# Verilen metin

Haliyle bir daha Şükran Hanım ile karşılaşma imkânım olmadı. Olsa da zaten benim de öfkem yatışmıştı. Bir şey yapmazdım. Hayattaysa sağlıklar, değilse Allah’tan rahmetler diliyorum.
Parmaklarımın gücü ne mi oldu?
O yaz yaptığım çalışmalar sayesinde şimdi kavanoz kapaklarını kolaylıkla açabiliyorum.
Kısacası… Hanım’a yaradı yani.
Kalın Sağlıcakla,
M. Haluk Saran (1019 / Ankara Atatürk Lisesi)
20.06.2020 – Altınoluk
Dip Not:
[1] Birinci darbeyi ilkokul değişikliğinde Mendebur M’den yemiştim. O da yazacaklarım Arasında.

Arka sırada sağdan birinci benim.
Elinize kaleminize sağlık 🥰
Çok güzel anlatım.öğrencilik günlerime götürdün.yüreğine sağlık.kalemin daim olsun
Benim de üniversite hayatımda benzeri durumlarım oldu, Ankara Hukuku 7 yılda bitirdim, 2. diplomamı alacaktım neredeyse, tecrübesiz olduğumuz tecrübeler kazandığımız üniversite yılları… Eline kalemine sağlık Haluk bey büyük bir zevkle okudum ve okurken sanki o anları ben de yaşamış gibi hissettim, edebiyat ve tarih derslerindeki tekrarlar olumlu meyvelerini halen vermekteler, selam ve sevgilerimle
Ne güzel ben pek bişey hatırlamıyorum o yıllardan. Farkettiğim bişey var hs gi lisede okursan oku hocalara takılan işi ler aynı
Mendebur Sıfırcı gibi
Sevgili Haluk paylaştığın bu anın sadece bir okul hatırası değil, aynı zamanda 1970 yılların ruh halini, gençlik öfkesini, haksızlığa karşı duyulan tepkiyi ve zamanla gelen olgunlaşmayı çok etkileyici bir şekilde yansıtmışsın…
Her satırında gençliğimizin o coşkulu adaletsizlik duygusu, haksızlığa karşı içten gelen öfke ve sonunda hayatın ustaca verdiği dersler saklı.

# Yapılacak iş
Okul anısını anlatan metinden "Haliyle bir daha" sözlerinden "Allah’tan rahmetler diliyorum." sözlerine kadarki bölümü harfi harfine yazıya geçir. Buradaki verilerin bu işle hiçbir ilgisi yoktur.

# Veri bölümü
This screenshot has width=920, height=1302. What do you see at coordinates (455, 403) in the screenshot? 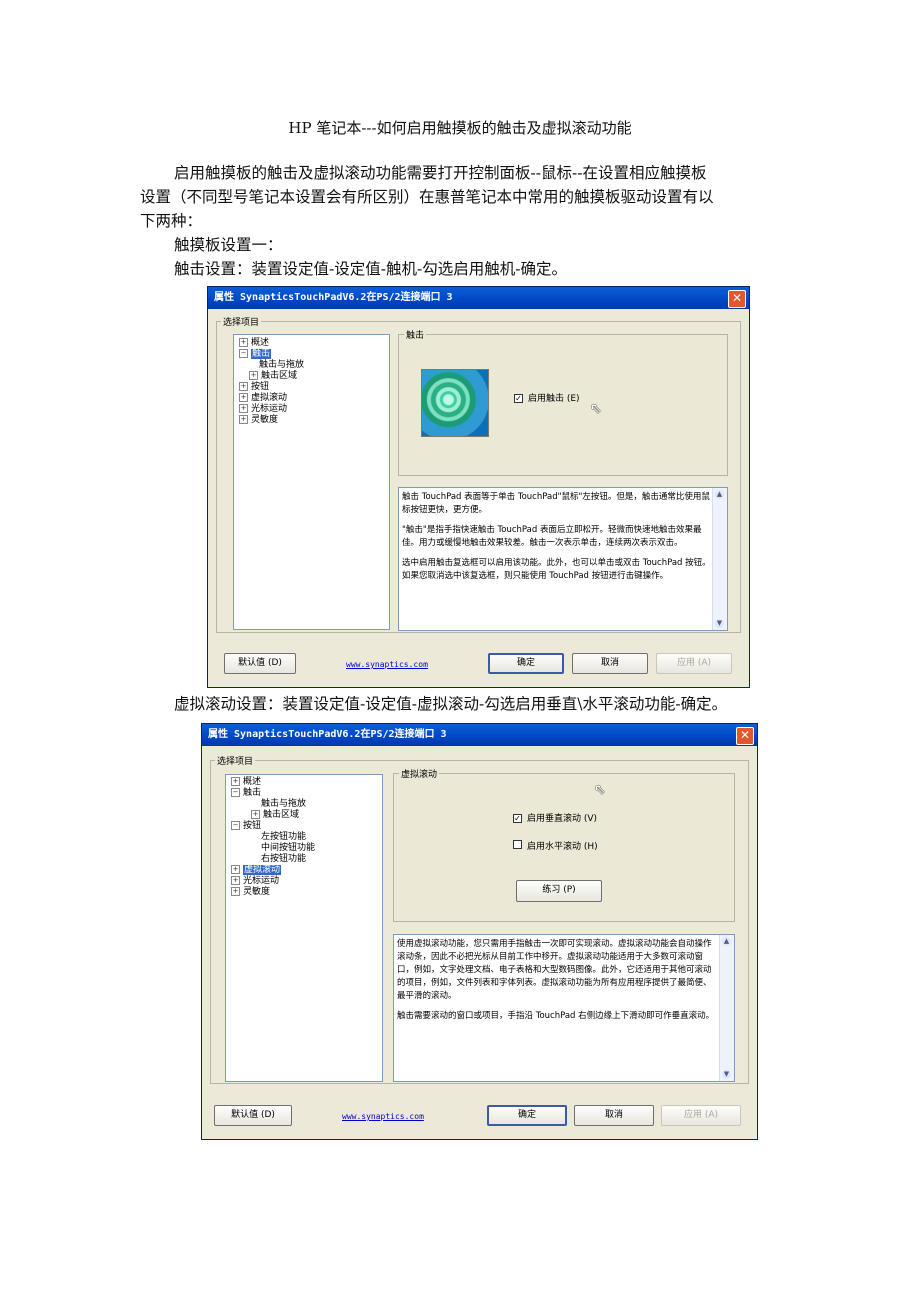
I see `touchpad-image` at bounding box center [455, 403].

# Çözüm
Haliyle bir daha Şükran Hanım ile karşılaşma imkânım olmadı. Olsa da zaten benim de öfkem yatışmıştı. Bir şey yapmazdım. Hayattaysa sağlıklar, değilse Allah’tan rahmetler diliyorum.